With regard to treatment of chronic inflammation, we continued to prepare for a 12 week study of ARRY-797 in ankylosing spondylitis, which will begin patient recruitment in the third quarter of calendar ’08. The study will enroll 140 patients and is planned to provide efficacy data by the third quarter of ’09. Since there is a high correlation between drugs that are effective in rheumatoid arthritis and ankylosing spondylitis, we believe the positive data from our ankylosing spondylitis trial will provide a high degree of confidence that ARRY-797 will also be effective in the treatment of rheumatoid arthritis.

In order to make that bridge more effectively we are performing a 30 patient, 28-day study of ARRY-797 in patients with rheumatoid arthritis on stable doses of methotrexate. The primary end points are PK and safety, while a measurement of CRP may provide an early hint of efficacy in this study which will begin enrollment this quarter. ARRY-797 continues to be well tolerated.

Our other Phase 2 program in inflammation is with our MEK inhibitor, ARRY-162. The

12 week Phase 2 study is actively enrolling and we are on track to complete enrollment of all 200 patients by the end of this year. Assuming we stay on track, we will have data from this study internally by the summer of 2009.

ARRY-614, our P38 inhibitor with Tie2 activity is in a Phase 1 study of single and multiple ascending dose study in normal healthy volunteers.

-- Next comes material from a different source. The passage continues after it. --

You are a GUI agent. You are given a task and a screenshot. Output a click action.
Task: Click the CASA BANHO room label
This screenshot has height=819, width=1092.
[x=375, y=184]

Once we have reviewed all of the data from this study we will be able to decide on the course for future development.

On the cancer front, we are more than 75% complete in our enrollment of the Phase 1 B40 patient expansion cohort for ARRY-543. This cohort consists of 20 patients with ErbB-2 positive breast cancer and 20 with a variety of other solid tumors that are known to be driven by ErbB family receptors. We are currently initiating a Phase1 B2 study of ARRY-543 in combination with capcytobene [ph 00:12:57] in patients with ErbB-2 positive metastatic breast cancer.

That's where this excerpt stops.